I think that New York is built a great deal on the nostalgia of the period that [one] just narrowly missed, and I think that's what attracts people to coming there—the mythic notion of what New York has been. I hesitate to say, "Oh, it used to be great, and now it's not good anymore," but I think that there's no question that it has become a city defined in part by how expensive it is, and expensive cities become less diverse and less interesting, because the interesting stuff tends to be the stuff around the margins.
Writer Susan Orlean makes the cliché migration from too expensive NYC to the greater creative spaces of LA. However, her restraint from shoveling dirt on the more legendary destination is well met.

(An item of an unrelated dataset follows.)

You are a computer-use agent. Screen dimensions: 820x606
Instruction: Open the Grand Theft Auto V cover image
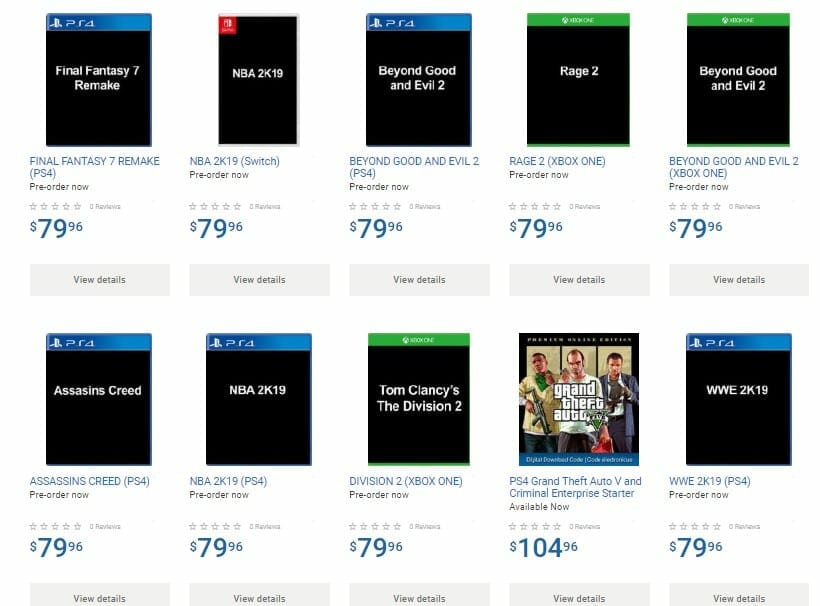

Her New York may be dead. But your New York, young writer, is busy being born right now. But you aren't moving there for what will be. You are moving there for yesterday, like Woody Allen's paean to the golden eras of Paris.
In this sense, migration is a lagging indicator. You go where you know. You go where the buzz is (was). The social human is risk averse. No one rolls the dice on a place that might, or might not, become.
For Rust Belt cities, this disposition is a burden. Yesterday's Pittsburgh lacks appeal. Furthermore, social media celebrates a Census release like a harbinger of things yet to be, but sure to happen. Yesterday's numbers portend tomorrow's boom town.
"[T]he interesting stuff tends to be the stuff around the margins." - Susan Orlean
Orlean's assertion is as true for geographers as it is for writers. Buried beneath the headlines of booms and busts, at the edges of the data dump, lurks hidden trends yet to entice the young and geographically fickle. The Rust Belt is dead. Long live Pittsburgh.